In the fourth movement, the typo is corrected and the active voice is replaced by the passive voice. Here are some other standard legal terms that you often don`t need to change from nouns to verbs: Here are some common concepts and substitutes you can use. What about the word information? Some nominalizations simply do not need to be changed to verbs. You don`t need to skew the sentence just to eliminate a nominalization if it`s a common word or a standard legal term. The general way to create a nominalization, as well as an indication that you use one, is: I can think of two nominalizations that I should pay close attention to. If you shorten “possession of” to “possess,” you still seem pretentious. Try “have”. One of the reasons nominalizations are common in lawyers` writings may be that they are common in judicial opinions.

As one colleague explained, “Legal drafters tend to imitate the language and structure of writing in judicial opinions, and legal opinions tend to contain a lot of nominalizations. Law professors are not out of the woods either; Academic articles are full of them. Based on the examples of legal writing from which new legal writers learn to write, they mistakenly assume that the nominalizations seem official and legal. This is how a new generation of nominalizers was born. [ii] Read and edit these sentences. Decide if eliminating nominalizations will make the sentence stronger and perhaps shorter and clearer.

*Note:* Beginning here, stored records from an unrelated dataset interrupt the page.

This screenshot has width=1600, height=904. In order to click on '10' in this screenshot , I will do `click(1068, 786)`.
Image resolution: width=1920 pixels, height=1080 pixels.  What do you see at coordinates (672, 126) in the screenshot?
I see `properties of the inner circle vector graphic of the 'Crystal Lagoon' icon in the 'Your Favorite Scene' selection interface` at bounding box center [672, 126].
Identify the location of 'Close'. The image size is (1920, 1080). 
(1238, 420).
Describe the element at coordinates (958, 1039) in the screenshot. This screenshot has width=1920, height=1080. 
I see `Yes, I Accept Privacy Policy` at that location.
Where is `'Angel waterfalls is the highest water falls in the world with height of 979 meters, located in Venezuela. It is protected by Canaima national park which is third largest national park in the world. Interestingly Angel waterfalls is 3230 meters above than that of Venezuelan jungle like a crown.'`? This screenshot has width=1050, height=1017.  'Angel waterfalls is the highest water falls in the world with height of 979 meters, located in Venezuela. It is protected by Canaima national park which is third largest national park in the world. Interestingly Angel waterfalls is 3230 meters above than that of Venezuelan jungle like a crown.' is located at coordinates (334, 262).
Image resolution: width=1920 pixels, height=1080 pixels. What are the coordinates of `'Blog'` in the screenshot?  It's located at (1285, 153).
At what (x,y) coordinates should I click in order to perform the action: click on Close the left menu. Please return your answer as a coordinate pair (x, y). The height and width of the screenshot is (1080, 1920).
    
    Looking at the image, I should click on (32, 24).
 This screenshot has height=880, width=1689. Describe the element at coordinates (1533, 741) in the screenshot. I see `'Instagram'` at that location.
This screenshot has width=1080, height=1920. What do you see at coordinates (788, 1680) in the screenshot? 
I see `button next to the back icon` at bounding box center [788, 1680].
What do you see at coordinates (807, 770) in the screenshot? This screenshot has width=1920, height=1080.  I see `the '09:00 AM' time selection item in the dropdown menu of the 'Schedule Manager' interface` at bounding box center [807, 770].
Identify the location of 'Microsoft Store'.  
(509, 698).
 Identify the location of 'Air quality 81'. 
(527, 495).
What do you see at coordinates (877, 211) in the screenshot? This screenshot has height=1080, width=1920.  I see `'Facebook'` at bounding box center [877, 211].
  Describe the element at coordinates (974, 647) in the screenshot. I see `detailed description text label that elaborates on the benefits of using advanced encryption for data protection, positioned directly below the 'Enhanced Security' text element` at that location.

Next, take a look at how we revised them. Now go back to your document and find nominalizations that you can revise into powerful verbs. [iii] Nominalization: Don`t abuse abstract nouns (prefer living verbs instead), Jerz`s Literacy Weblog, jerz.setonhill.edu/writing/grammar-and-syntax/nominalization/. But look at what happens when you remove the nominalizations: I have come to the conclusion that Dr. Franklin`s commitment not to compete is probably unenforceable because it goes against public policy. Obligations not to compete restrict trade and are therefore subject to rigorous scrutiny.

To be enforceable, such agreements must be in writing and duly signed, based on valuable consideration reasonably necessary to protect legitimate business interests, be appropriate in time and territory, and not otherwise be contrary to public policy. So why do legal drafters use so many nominalizations that contain -ion words? The winning brief says we can blame Jeremy Bentham: in short, nominalizations destroy the clarity and conciseness of your legal writing. So clear up your muddy thoughts and take an axe from buried verbs. If you do, you`ll notice an immediate improvement in your writing. In a popular YouTube video on the subject, Helen calls the nominalizations of swords “zombie names” because they “consume the living. They cannibalize active verbs, they suck the vital blood of adjectives, and they replace abstract entities with abstract entities. [i] And as Sword`s video acknowledges, lawyers are among the most prolific (along with academics, bureaucrats, and business journalists).